Are You Being Served?
Perhaps it’s my old age, but I’ve found myself increasingly becoming a bit of a stickler for high standards… providing I’m not expected to deliver them! With that in mind, here are the most annoying things about bars:
Troubles Waiting to be Served
It absolutely sucks when you feel that you’re constantly being passed over by the bar staff, in favour of girls who are falling out of their tops and douche bags that are pushy and demanding to be helped. I understand that the bar can get busy, but that’s why queues of any sort should be established. I like the bars where servers work one general area, allowing orders to be processed in a logistical fashion.
Nowhere for Coats
Obviously, this isn’t a big deal during the summer, but I don’t discriminate over seasonal drinking, so it sucks to walk into a bar that only features stools so that you have to throw your coat over your lap or sit on it. I’ve noticed that some joints actually have hooks underneath tables and ledges, allowing you to discard your jacket or other layered paraphernalia.
Lineup outside, Empty Inside
This is a dirty little trick businesses use to drum up business, making it appear like their place is so rocking that people are lining up around the block for the privilege of getting inside. Then, when you do get in, you find the bar, dance floor, etc. to be deserted and you wonder why you ever had to wait to get in at all. Luckily I refuse to wait in line to drink. Why overpay for cocktails I can make myself and waste my time in line when my personal bar is so much better?
Bars that Don’t Announce Last Call
Ever go up to purchase what you think will be your last drink of the evening (at least at the bar… night caps at home are always on the agenda!) and the barkeep informs you that last call has already passed? Well, excuse me… oh no he didn’t… you see, the announcement of last call must be audible to all in attendance and if your establishment is too loud for that (more on that subject later), you should have some sort of bell to impart that wisdom. Otherwise, serve me my god damn drink!
When you walk around a bar and you constantly have to pry your feet from the floor, it makes you start to wonder if the hygiene behind the bar matches. How clean is the glassware, the garnishes, the taps, everything? I’m not complaining about a small patch where some jackass just spilled his entire Jager Bomb, but the kind of pub where every step is like Velcro being pulled apart.
People Taking Large Tables for Small Groups
As much as it sucks to walk into a bar and not be able to find a seat, I can live with that (after all, first come, first served), providing people are at tables fit for their party. I understand that grabbing any table that opens up is a huge score, especially if you’ve been waiting a while, but to see two people occupying a table meant for six or eight customers can really be heartbreaking.

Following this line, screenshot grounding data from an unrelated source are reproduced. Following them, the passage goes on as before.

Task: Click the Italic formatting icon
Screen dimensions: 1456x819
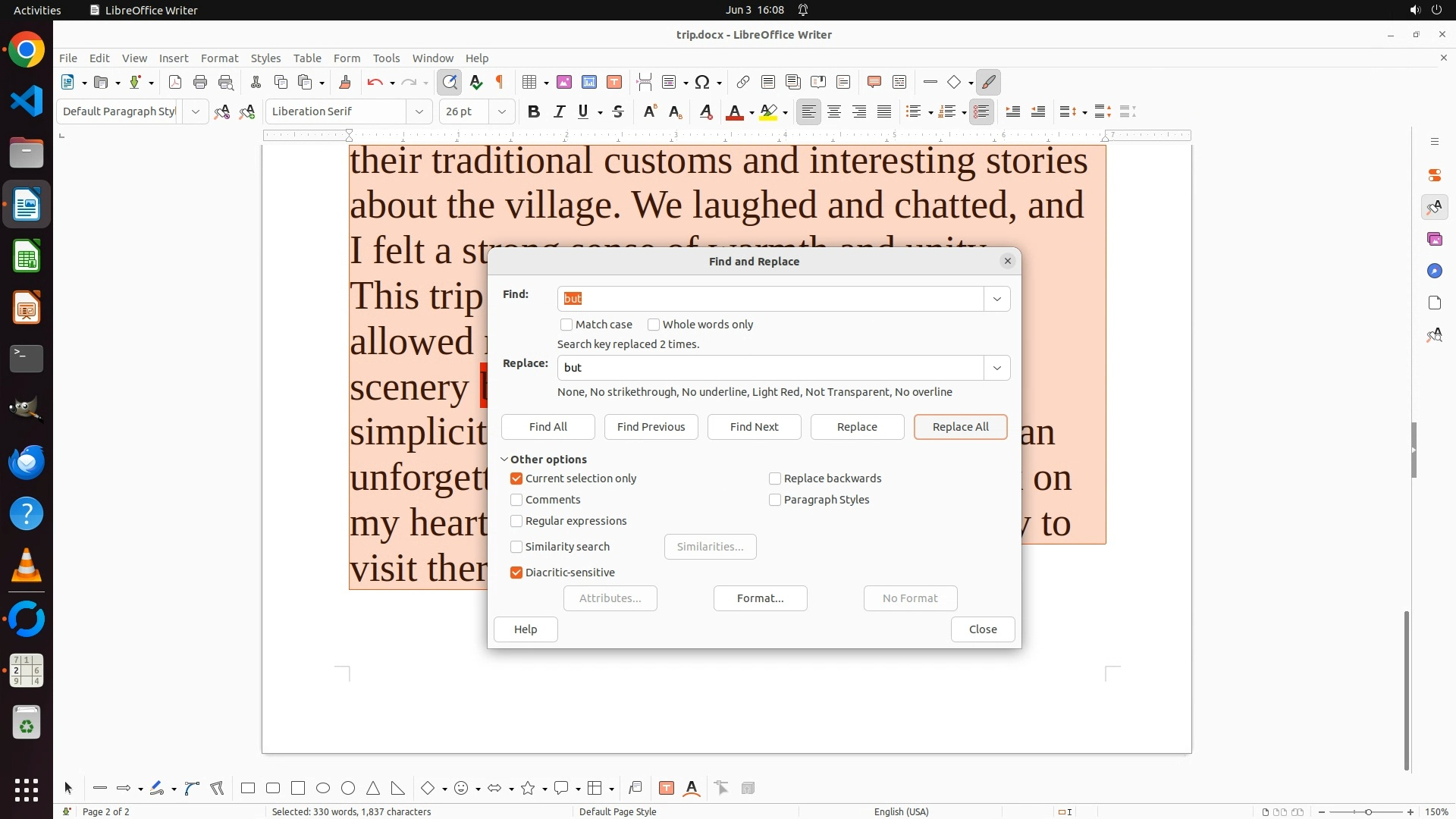Action: pos(559,111)
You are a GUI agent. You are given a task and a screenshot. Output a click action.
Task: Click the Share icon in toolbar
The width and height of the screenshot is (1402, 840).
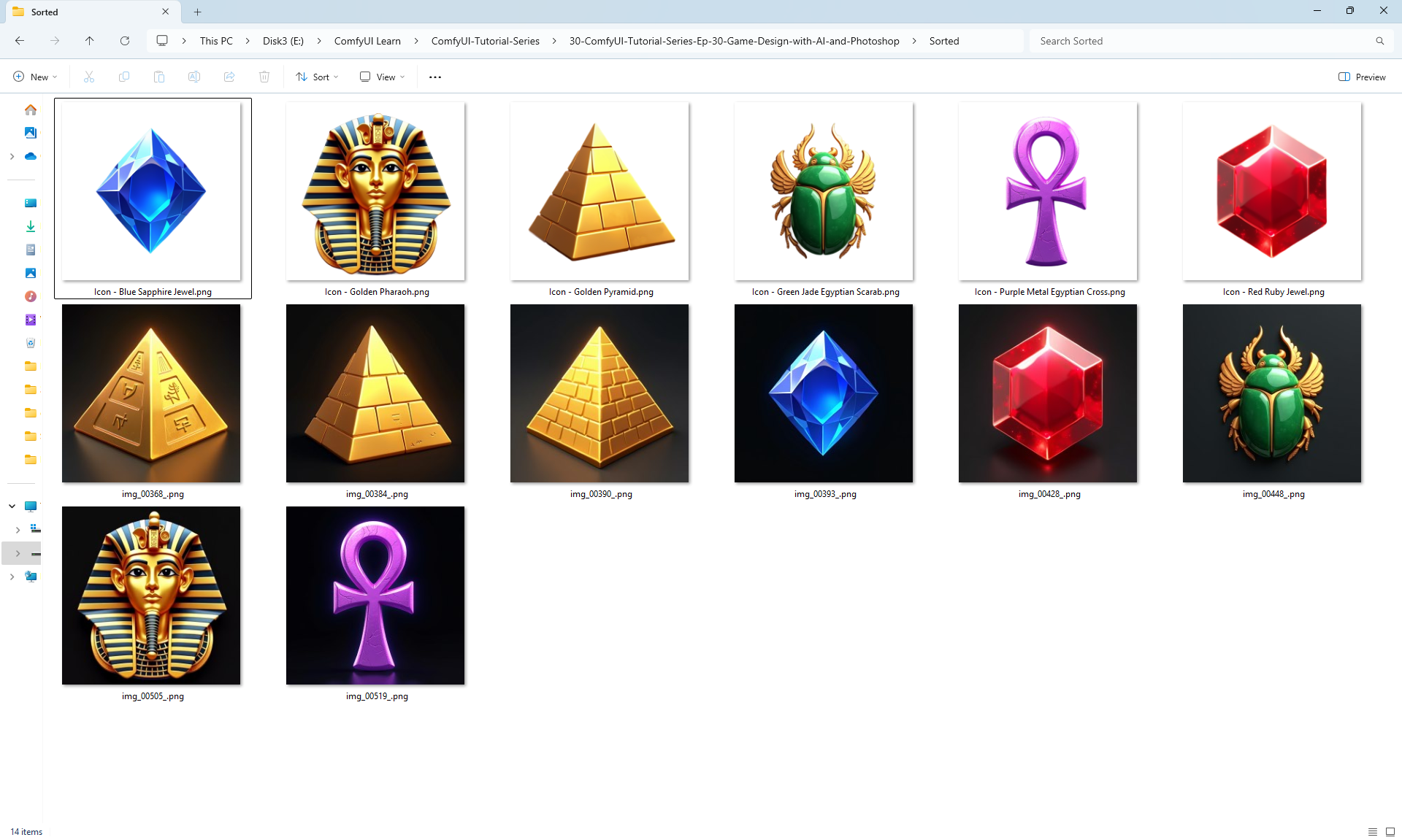click(x=229, y=77)
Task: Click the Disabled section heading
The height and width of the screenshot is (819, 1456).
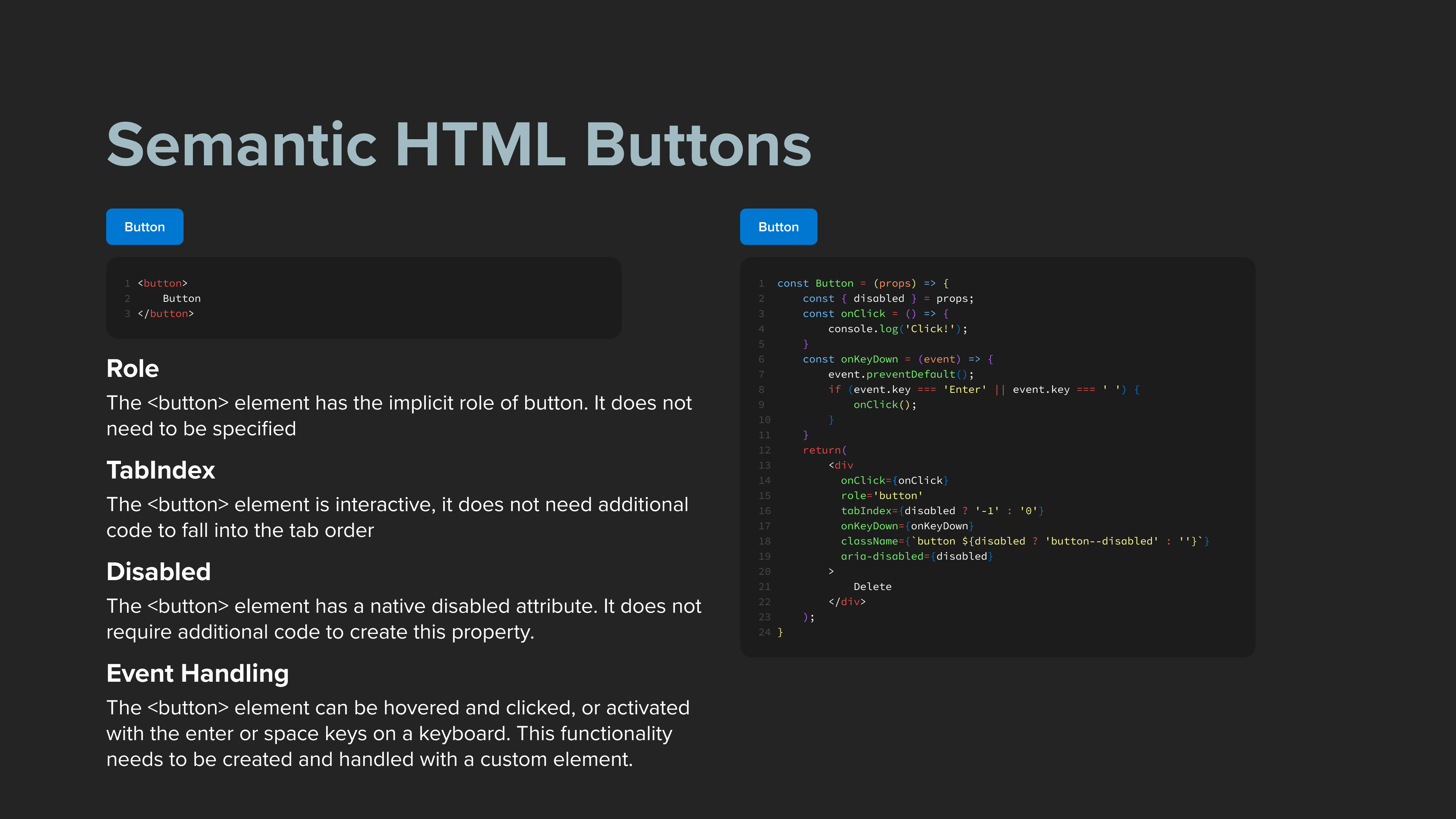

I hate going to places where I can’t converse with Mrs. Sip or any of the friends we may be out with. What’s the point! If we wanted to sit there and listen to music we have no control over, yelling at each other to be heard, and paying for expensive drinks, we should just go to my house. You can donate to the Sip Foundation, while I blast a random iPod, and yell at people about my grievances!
Given most bars are trying to encourage your appetite for either food, booze, or both, it’s amazing how many places have disgusting bathrooms. Granted, the people drinking in the establishment are really to blame for the mess, but a little regular upkeep will have customers returning to their tables still in the mood for beer and poutine. Mmmm, beer and poutine!
Sticking with washroom issues (no, not that kind of issue), whoever dreamt up this idea was a total fool. Guys go the bathroom to get away from the ladies. Otherwise we’d be as rude as we wanted in their presence. And no girl wants to share a bathroom with a dude. They want to keep all their secrets to themselves. Plus, guys love that they never have to wait in line and laugh at the winding queue that usually builds outside the ladies room.
We’ve all been there and it’s not a bar’s fault, unless they haven’t done their job to stop serving some twerp, but an obnoxious drunk can be the last straw on whether you stay at a pub or move on to another place. It’s bad when that obnoxious drunk is in your group and they follow you around to every joint you try to hit. Worst yet, if that obnoxious drunk is you, you’ll never be able to escape…
Drink #198: Gambon’s Corner
- 1.5 oz Tequila (I used 1800 Reposado)
- Top with Watermelon Juice
- Splash of Lemon Juice
- Dashes of Orange Bitters
This drink comes from the Be At One menu I liberated, while on vacation in London recently. It was in this wonderful bar where I first concocted the idea for this post, noting that many other pubs I had visited just couldn’t compare. What draws you ire when you’re out and about town looking for the love of your life, sweet lady liquor!?
Sip Advisor Bar Notes (4 Sips out of 5):
I wasn’t sure where to rank this drink. Then I added a little Simple Syrup to the mix to combat how strong the Tequila and Lemon Juice were and we had a hit. For those wondering where the name for this cocktail comes from, that mystery has now been solved thanks to a little research. It is named after Sir Michael Gambon, who completed a Top Gear test track corner (now named in his honour) on only two wheels!